Exercise: Write the records out again exactly, but without pictures.

[Saved data entries]

════

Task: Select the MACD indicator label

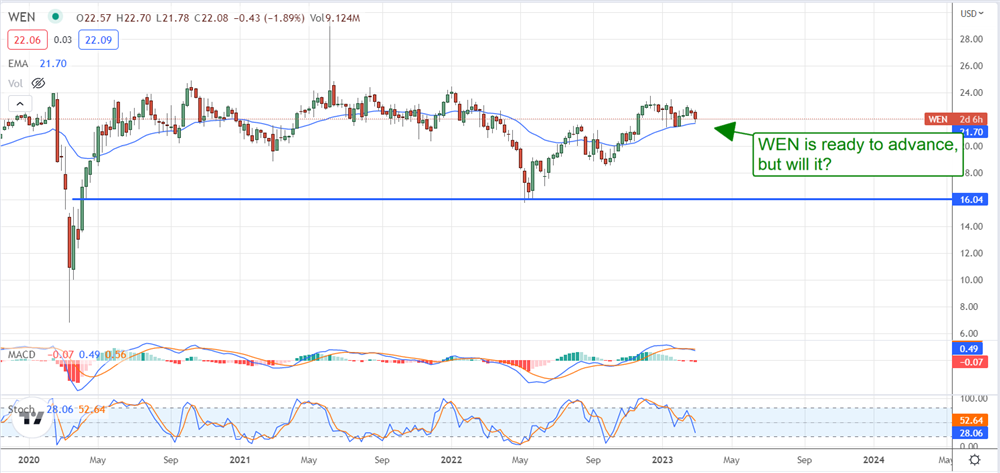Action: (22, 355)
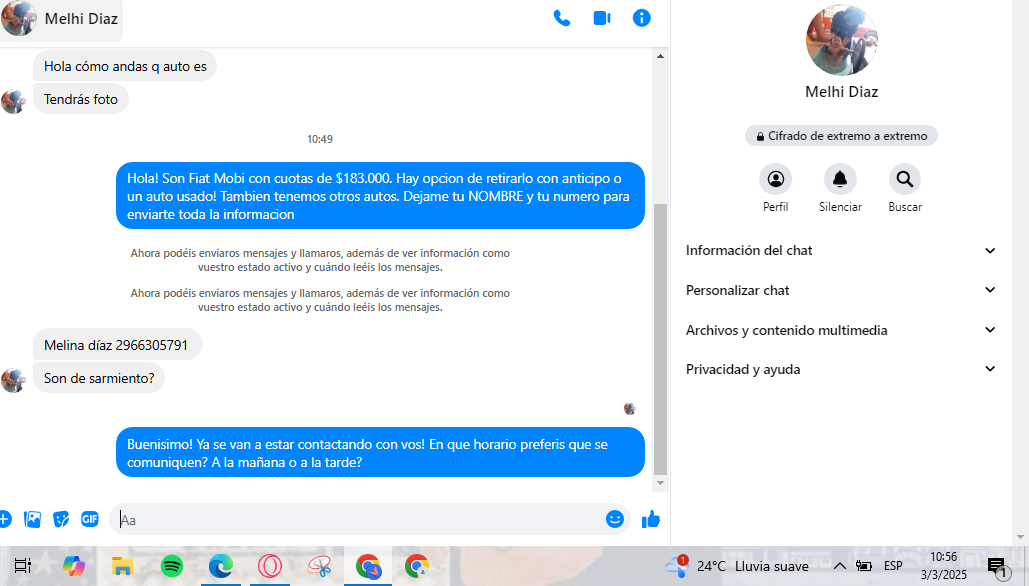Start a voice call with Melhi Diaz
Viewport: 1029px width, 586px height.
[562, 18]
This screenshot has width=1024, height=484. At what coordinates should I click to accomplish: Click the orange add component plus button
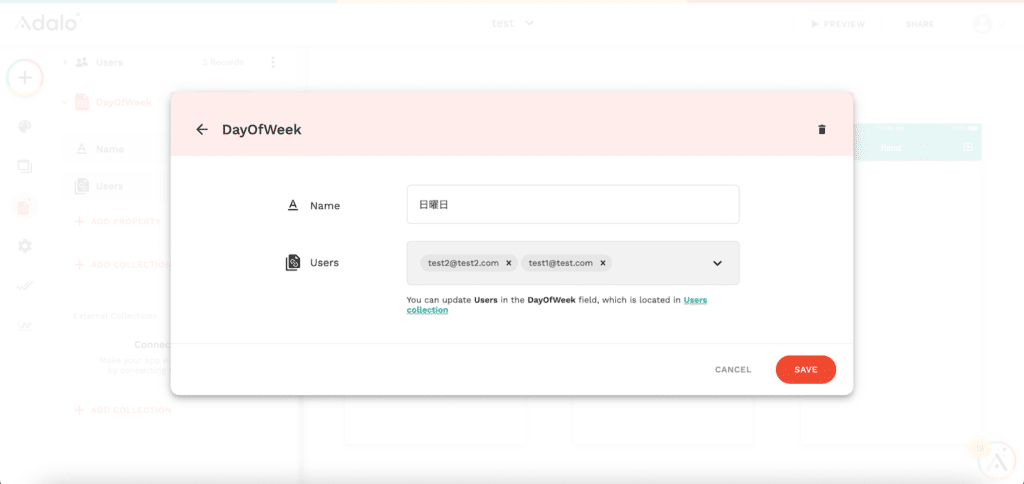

════

Your solution:
Task: Select the MACD indicator label

Action: (22, 355)
Start a voice call with Melhi Diaz
Viewport: 1029px width, 586px height.
[562, 18]
This screenshot has width=1024, height=484. At what coordinates should I click to accomplish: Click the orange add component plus button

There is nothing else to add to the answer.